At constant dollars, the company reported a 3% revenue increase year-on-year, totalled US$3.5 billion for the period.
The EMEA region saw a decrease in revenue of 2% for the period, while it achieved an increase of 10% in constant dollars. VF noted that this is the seventh consecutive quarter of double-digit growth in constant dollars.
Meanwhile, the Asia Pacific region was down by 7% in the third quarter, but up by 4% in constant dollars. The company said this reflects a sequential improvement across the region and in Greater China, where sales were down 11% (down 1% in constant dollars) and continued strong growth in the rest of Asia.
The third quarter results were led by the group’s outdoor brands, with The North Face up by 7% and 13% in constant dollars. Meanwhile, Timberland was flat for the period, with an increase of 6% in constant dollars.

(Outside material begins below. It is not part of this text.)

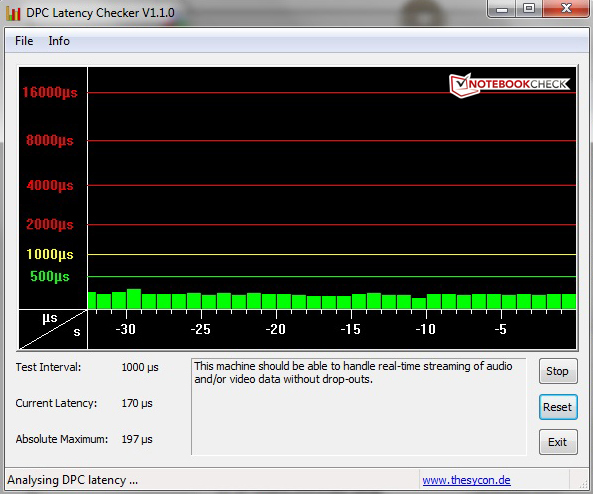Viewport: 593px width, 494px height.
Task: Click the -5 second marker on timeline
Action: coord(500,329)
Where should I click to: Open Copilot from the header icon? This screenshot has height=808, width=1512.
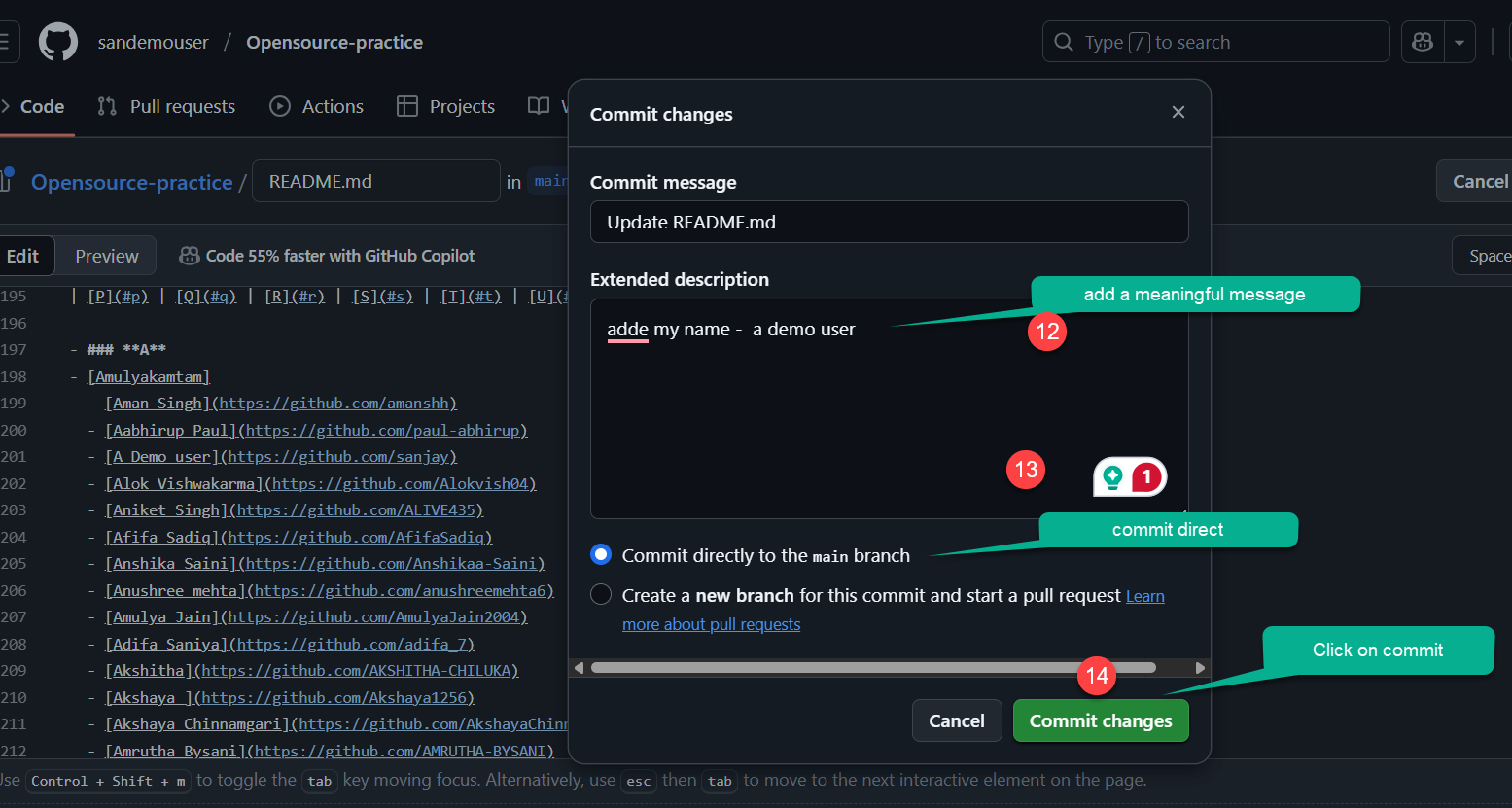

Vans saw a decrease of 13% in revenue and was down by 9% in constant dollars. VF noted that this reflected positive performances in Europe and Asia outside of Greater China for the brand, while the Americas remained negative.
Looking forward, VF Corporation expects revenue for the full financial year to be up around 3% in constant dollars. Vans revenue specifically is expected to fall by a percentage in high single digits in constant dollars, a worsened forecast from the company’s last report.

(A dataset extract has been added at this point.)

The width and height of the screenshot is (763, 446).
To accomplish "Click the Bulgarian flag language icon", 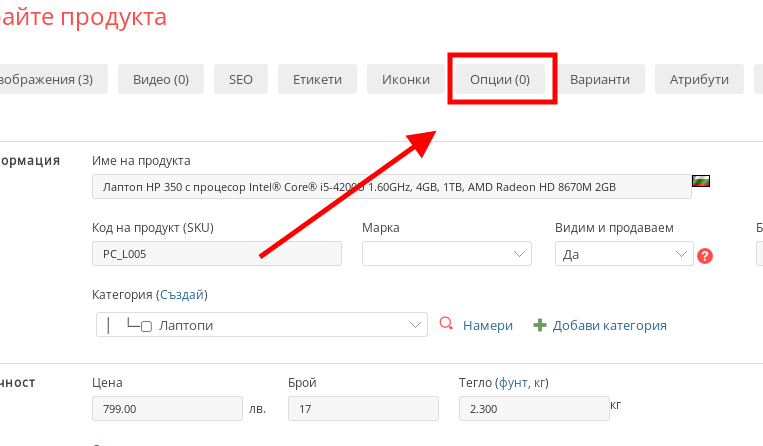I will (x=702, y=182).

Benno Dorer, Interim President and CEO, said: “We are pleased to reaffirm the recently communicated full-year 2023 EPS (earnings per share) outlook with revenue growth at approximately 3%, after navigating an increasingly challenging fiscal Q3.

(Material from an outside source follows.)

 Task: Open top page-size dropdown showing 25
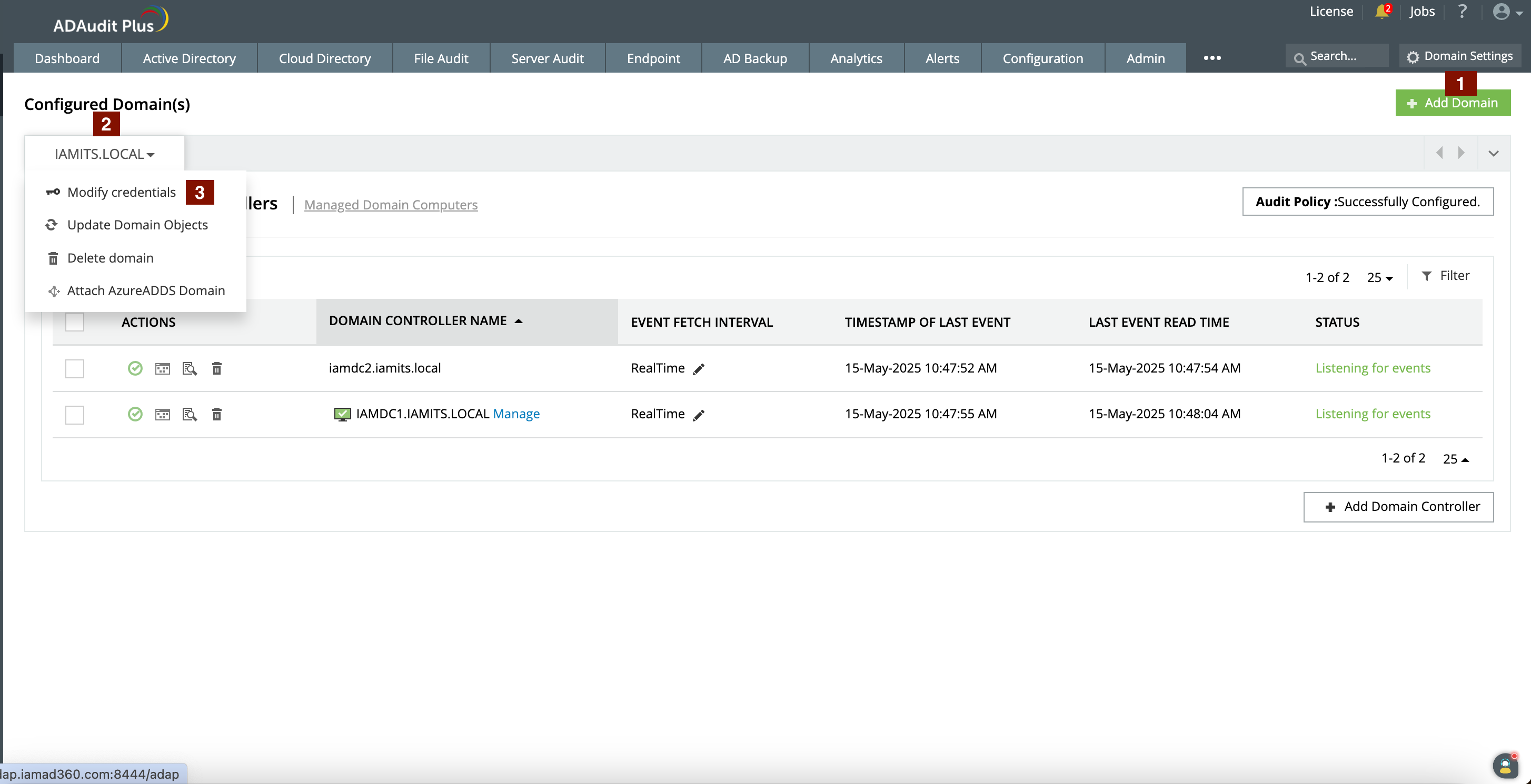pos(1379,277)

“We are committed to improving execution through a sharpened focus on the biggest consumer opportunities and enhanced operational performance. Consistent with this objective, we are shifting resource priorities across the Company, including by reducing the dividend, exploring the sale of non-core assets, cutting costs and eliminating non-strategic spend, while enhancing the focus on the consumer through targeted investments. We are confident these actions will enable a return to profitable and sustainable growth and, with that, strong shareholder value creation.”